La cirugía suele realizarse entre las semanas 19 y 26 de embarazo. Existen dos métodos principales:
- Cirugía abierta: Se realiza una incisión en el útero de la madre para acceder directamente a la espalda del feto y cerrar la malformación.
- Fetoscopia (Mínimamente invasiva): Se utilizan pequeñas cámaras e instrumentos (similares a una laparoscopia) a través de pequeñas incisiones, lo que reduce el trauma uterino y el riesgo de parto prematuro.
Beneficios demostrados: Cambiando el futuro
El estudio histórico MOMS (Management of Myelomeningocele Study) demostró que los bebés operados antes de nacer presentan ventajas significativas frente a los operados al nacer:
- Menor riesgo de hidrocefalia: Se reduce a la mitad la necesidad de colocar una válvula de derivación cerebral, ya que se evita que el cerebro “descienda” hacia el canal espinal (Malformación de Chiari II).

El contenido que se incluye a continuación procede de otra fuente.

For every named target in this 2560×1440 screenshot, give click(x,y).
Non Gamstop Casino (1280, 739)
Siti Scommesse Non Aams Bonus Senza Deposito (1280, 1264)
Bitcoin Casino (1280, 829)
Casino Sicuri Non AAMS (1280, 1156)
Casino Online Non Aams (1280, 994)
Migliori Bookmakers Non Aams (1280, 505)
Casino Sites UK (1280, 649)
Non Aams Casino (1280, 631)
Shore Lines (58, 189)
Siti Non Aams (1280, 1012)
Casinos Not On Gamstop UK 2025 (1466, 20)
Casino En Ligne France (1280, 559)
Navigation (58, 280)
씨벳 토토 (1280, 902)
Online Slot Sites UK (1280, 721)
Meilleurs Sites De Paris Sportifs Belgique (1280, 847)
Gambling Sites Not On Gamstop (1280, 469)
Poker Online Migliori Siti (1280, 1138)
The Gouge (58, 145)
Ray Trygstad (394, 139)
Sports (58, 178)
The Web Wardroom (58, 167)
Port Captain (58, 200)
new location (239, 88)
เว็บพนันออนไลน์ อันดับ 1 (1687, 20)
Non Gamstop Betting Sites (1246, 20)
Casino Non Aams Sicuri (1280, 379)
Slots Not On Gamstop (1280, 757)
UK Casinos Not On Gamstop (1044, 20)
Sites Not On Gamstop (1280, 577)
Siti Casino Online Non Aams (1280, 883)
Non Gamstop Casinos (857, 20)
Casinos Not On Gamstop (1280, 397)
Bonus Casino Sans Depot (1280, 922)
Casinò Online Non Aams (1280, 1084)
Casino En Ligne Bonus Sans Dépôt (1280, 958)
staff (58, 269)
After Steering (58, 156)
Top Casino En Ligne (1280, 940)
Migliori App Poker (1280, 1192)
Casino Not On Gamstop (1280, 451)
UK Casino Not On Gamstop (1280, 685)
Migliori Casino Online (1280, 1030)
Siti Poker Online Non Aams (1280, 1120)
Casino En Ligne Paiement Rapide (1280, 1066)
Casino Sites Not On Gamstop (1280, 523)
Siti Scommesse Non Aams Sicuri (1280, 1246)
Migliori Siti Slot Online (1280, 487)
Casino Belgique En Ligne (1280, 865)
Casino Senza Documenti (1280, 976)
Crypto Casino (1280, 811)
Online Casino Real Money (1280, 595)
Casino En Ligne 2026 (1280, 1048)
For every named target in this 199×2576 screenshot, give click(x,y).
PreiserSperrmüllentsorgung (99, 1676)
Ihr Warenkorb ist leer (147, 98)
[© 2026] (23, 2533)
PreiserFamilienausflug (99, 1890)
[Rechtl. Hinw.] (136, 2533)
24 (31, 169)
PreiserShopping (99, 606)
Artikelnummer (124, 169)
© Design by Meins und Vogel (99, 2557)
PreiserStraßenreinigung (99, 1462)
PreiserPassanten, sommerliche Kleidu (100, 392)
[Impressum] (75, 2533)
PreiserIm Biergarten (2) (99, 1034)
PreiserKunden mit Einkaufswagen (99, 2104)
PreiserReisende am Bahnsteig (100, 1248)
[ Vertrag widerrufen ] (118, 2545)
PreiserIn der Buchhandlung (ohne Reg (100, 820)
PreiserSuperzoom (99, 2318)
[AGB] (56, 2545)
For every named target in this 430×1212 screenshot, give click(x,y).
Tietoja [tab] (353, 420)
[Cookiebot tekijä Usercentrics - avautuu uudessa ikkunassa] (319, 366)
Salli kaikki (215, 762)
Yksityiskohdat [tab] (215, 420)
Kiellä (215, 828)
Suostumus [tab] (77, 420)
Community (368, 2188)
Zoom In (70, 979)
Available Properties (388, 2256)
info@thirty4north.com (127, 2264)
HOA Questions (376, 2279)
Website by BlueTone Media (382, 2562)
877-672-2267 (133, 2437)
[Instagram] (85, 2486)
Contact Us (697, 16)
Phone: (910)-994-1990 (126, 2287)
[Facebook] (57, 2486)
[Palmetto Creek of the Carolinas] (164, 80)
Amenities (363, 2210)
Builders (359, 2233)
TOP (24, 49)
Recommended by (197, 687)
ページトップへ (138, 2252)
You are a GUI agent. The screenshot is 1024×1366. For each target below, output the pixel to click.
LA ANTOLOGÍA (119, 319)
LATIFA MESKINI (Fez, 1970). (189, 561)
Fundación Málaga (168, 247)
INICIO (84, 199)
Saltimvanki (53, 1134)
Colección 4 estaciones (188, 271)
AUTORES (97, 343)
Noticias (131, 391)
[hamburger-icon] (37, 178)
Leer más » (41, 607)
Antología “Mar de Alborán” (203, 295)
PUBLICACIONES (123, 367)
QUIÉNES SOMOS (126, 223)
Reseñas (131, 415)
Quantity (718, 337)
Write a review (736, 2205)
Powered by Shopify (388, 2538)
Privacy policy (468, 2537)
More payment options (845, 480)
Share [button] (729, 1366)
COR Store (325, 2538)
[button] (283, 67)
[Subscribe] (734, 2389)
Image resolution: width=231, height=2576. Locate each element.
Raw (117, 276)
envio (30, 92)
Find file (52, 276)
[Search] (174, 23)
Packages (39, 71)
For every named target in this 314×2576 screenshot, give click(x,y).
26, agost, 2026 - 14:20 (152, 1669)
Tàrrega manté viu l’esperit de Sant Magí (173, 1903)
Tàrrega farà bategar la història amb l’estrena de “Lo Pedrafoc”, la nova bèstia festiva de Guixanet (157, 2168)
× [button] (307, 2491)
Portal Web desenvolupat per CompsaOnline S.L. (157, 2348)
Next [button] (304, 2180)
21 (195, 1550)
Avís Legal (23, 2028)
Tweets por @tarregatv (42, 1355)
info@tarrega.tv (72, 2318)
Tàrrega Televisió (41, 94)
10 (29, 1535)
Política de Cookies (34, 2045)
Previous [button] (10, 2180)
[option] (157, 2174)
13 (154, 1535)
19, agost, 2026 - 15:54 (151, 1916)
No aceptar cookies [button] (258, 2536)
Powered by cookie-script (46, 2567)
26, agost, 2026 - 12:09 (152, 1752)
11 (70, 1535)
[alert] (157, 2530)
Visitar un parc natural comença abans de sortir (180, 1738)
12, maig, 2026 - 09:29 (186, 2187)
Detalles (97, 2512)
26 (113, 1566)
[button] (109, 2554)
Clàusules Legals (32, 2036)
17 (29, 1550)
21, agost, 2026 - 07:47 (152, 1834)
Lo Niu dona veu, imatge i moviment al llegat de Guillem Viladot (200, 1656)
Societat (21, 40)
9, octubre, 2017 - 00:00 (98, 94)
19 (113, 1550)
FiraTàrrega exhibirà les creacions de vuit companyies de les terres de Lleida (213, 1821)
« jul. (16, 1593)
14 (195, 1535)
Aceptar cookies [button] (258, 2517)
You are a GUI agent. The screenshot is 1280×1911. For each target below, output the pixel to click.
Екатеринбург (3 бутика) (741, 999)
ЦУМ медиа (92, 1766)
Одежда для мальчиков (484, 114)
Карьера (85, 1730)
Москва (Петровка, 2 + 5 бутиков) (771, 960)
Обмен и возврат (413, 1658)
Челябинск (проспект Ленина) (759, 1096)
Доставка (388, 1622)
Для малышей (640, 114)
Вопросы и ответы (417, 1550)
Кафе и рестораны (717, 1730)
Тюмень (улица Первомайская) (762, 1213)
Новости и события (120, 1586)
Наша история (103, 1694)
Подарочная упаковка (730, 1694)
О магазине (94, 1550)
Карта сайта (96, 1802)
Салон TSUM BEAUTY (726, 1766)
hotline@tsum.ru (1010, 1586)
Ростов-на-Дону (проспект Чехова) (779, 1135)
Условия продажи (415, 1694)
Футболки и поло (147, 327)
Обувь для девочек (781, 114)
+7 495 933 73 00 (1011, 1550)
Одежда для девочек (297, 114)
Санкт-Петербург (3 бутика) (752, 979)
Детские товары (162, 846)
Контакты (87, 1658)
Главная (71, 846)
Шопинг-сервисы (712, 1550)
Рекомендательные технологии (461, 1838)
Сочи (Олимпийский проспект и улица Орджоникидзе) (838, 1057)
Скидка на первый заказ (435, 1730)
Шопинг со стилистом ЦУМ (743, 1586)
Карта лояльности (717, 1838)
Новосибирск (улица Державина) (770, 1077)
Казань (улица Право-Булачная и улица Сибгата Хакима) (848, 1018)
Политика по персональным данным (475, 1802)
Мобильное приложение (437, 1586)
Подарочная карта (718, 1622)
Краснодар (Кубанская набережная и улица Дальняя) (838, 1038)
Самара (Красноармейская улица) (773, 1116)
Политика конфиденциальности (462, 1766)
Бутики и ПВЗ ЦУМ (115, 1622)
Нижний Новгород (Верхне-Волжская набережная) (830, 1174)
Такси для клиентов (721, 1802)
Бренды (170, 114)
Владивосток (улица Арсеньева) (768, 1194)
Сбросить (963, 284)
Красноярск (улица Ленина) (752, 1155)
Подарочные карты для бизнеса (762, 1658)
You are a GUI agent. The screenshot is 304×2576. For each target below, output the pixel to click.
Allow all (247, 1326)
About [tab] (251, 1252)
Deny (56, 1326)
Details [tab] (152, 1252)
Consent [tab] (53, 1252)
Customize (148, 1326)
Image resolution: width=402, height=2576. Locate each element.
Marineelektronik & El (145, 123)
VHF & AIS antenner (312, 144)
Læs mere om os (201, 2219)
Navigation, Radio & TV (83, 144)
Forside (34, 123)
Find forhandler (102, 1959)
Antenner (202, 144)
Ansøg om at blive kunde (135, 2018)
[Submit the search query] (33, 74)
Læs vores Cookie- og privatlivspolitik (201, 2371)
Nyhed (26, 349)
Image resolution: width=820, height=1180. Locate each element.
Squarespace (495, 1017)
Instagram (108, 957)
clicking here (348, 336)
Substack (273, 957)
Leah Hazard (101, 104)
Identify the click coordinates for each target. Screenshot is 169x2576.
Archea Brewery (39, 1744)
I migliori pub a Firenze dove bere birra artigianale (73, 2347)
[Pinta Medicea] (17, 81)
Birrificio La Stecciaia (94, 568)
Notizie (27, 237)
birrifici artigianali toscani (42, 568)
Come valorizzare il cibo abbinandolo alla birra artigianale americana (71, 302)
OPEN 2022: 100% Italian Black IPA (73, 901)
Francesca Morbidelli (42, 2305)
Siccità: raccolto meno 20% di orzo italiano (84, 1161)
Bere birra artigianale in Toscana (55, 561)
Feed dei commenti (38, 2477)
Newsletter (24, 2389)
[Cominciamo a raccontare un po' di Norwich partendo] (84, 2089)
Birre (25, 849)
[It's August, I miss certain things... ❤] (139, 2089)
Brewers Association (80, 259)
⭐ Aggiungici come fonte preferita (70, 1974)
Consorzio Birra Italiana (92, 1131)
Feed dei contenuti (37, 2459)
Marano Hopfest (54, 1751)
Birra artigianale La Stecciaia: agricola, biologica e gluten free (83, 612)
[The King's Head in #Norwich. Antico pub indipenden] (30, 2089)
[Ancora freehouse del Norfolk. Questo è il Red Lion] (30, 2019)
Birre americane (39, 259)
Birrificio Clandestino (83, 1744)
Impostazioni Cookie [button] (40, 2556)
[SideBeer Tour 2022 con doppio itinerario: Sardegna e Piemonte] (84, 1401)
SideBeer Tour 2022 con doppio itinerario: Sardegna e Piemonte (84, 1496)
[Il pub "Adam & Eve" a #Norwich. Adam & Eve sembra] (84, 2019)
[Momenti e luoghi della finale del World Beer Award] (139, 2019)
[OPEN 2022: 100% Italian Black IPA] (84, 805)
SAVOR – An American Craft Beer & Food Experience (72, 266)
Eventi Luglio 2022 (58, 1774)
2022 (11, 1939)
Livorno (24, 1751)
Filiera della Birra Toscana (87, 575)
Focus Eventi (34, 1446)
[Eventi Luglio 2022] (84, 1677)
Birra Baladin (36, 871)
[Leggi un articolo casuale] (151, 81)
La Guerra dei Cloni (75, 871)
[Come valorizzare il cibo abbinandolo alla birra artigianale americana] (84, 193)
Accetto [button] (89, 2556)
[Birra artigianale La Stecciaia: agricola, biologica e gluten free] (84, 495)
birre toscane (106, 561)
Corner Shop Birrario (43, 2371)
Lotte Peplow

- Mejor función motora: Los niños tienen el doble de probabilidades de caminar sin necesidad de muletas o dispositivos de apoyo.
- Protección nerviosa: Al sellar la espalda, se detiene el contacto tóxico del líquido amniótico con los nervios expuestos.
¿Quiénes son candidatos?
No todos los casos de espina bífida son aptos para cirugía fetal. Se requiere una evaluación exhaustiva que incluye:+1
- Tipo de lesión: Generalmente reservado para mielomeningoceles abiertos.
- Salud materna: La madre no debe tener condiciones que pongan en riesgo su vida durante una cirugía compleja.
- Ubicación de la lesión: El nivel de la columna afectado determina si el beneficio justifica los riesgos de la intervención.
Riesgos que se deben considerar
A pesar de sus beneficios, es una cirugía de alto riesgo. El principal peligro es el parto prematuro y la rotura de membranas. Además, la madre requiere un seguimiento extremadamente riguroso durante el resto del embarazo y, en el caso de la cirugía abierta, el parto deberá ser obligatoriamente por cesárea.